Can you please explain me how this is working?
You are using the fact that $\lim_{n \to \infty}\left(1+\frac an\right)^n=e^a$ and the fact that $\ln(1+y) \approx y$ for $y \ll 1$.
When you type in your approximation for $e$ and take the square root $15$ times, you are taking the $2^{15th}$ root of $e$, which is about $1.000030518$ as you say. Subtracting $1$ gives you $\ln (e^{2^{-15}})$, which is $2^{-{15}}=\frac 1{32768}\approx 0.000305176.$
The division by $0.00070274$ is immediately reversed by the multiplication, so you may skip both of these steps.

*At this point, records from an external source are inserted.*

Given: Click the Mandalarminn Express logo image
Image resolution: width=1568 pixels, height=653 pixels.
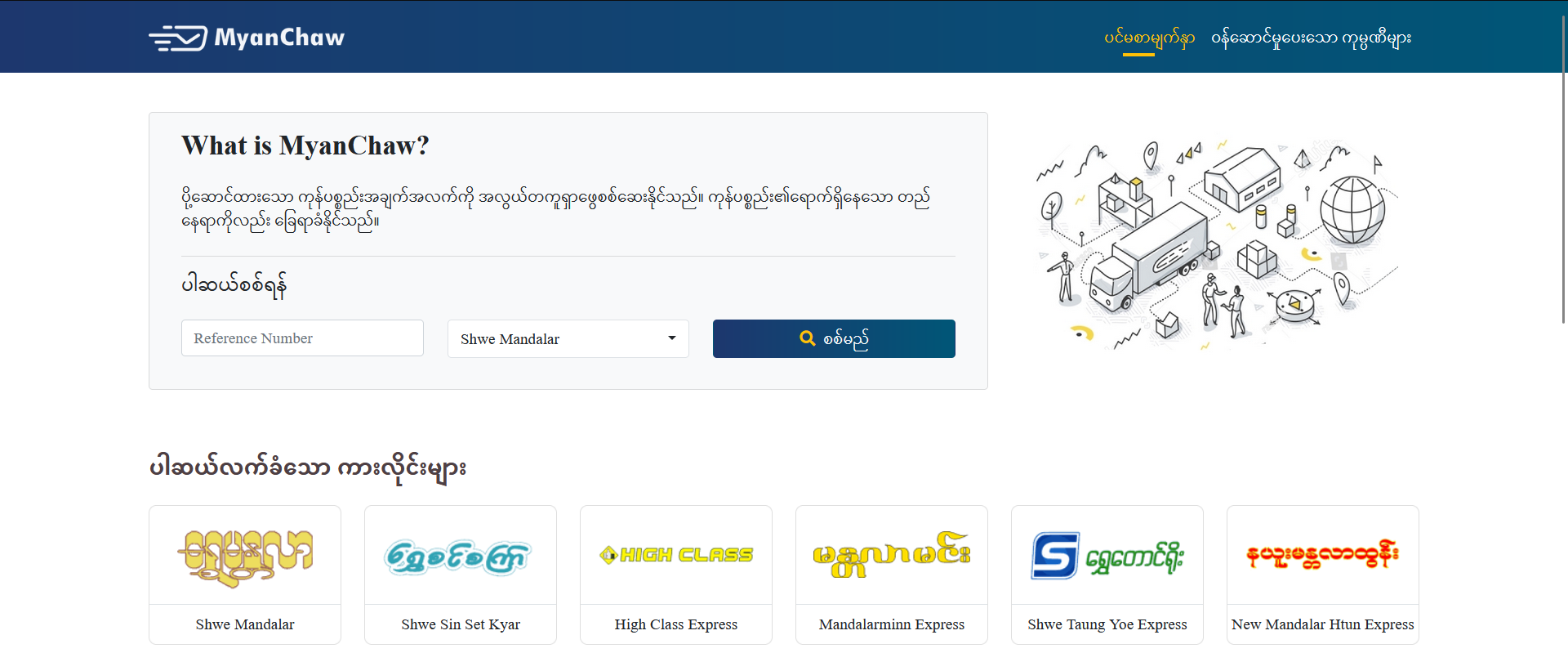Looking at the screenshot, I should (892, 556).
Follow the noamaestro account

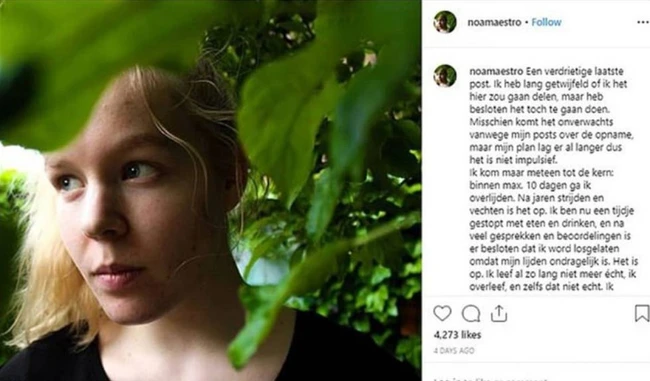[x=546, y=22]
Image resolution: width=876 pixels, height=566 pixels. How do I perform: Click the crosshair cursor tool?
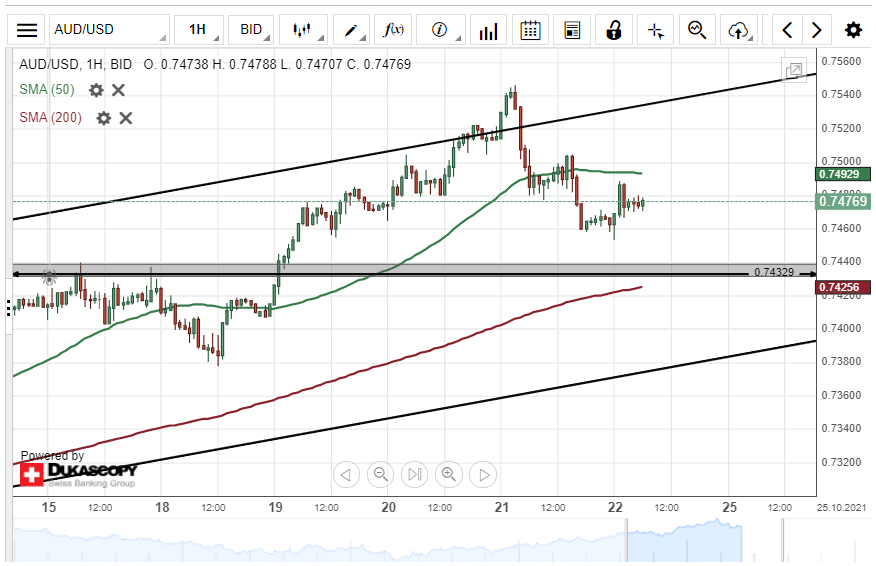[655, 30]
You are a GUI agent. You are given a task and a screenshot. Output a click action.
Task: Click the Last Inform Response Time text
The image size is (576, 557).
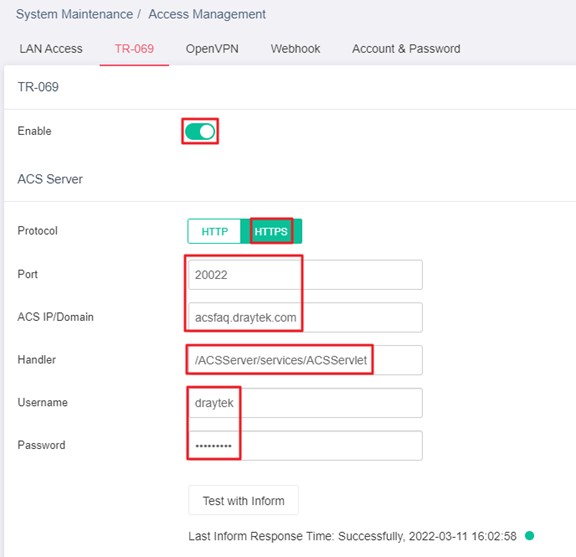pyautogui.click(x=352, y=536)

Multiplying by $r$ and adding $1$ gives you $1+\frac r{32768}$ and squaring $15$ times gives $\left(1+\frac r{32768}\right)^{32768}\approx e^r$
It would be far easier to just divide $r$ by $32768$, add $1$, and square $15$ times. You could also divide by $2^{12}=4096$, add $1$ and square $12$ times. The first is more accurate because you are using a larger $n$. It is less accurate because you lose one more digit of $1+\frac rn$ to the fixed precision of your calculator. Particularly if $r$ is small, the second will dominate and smaller $n$ will be better.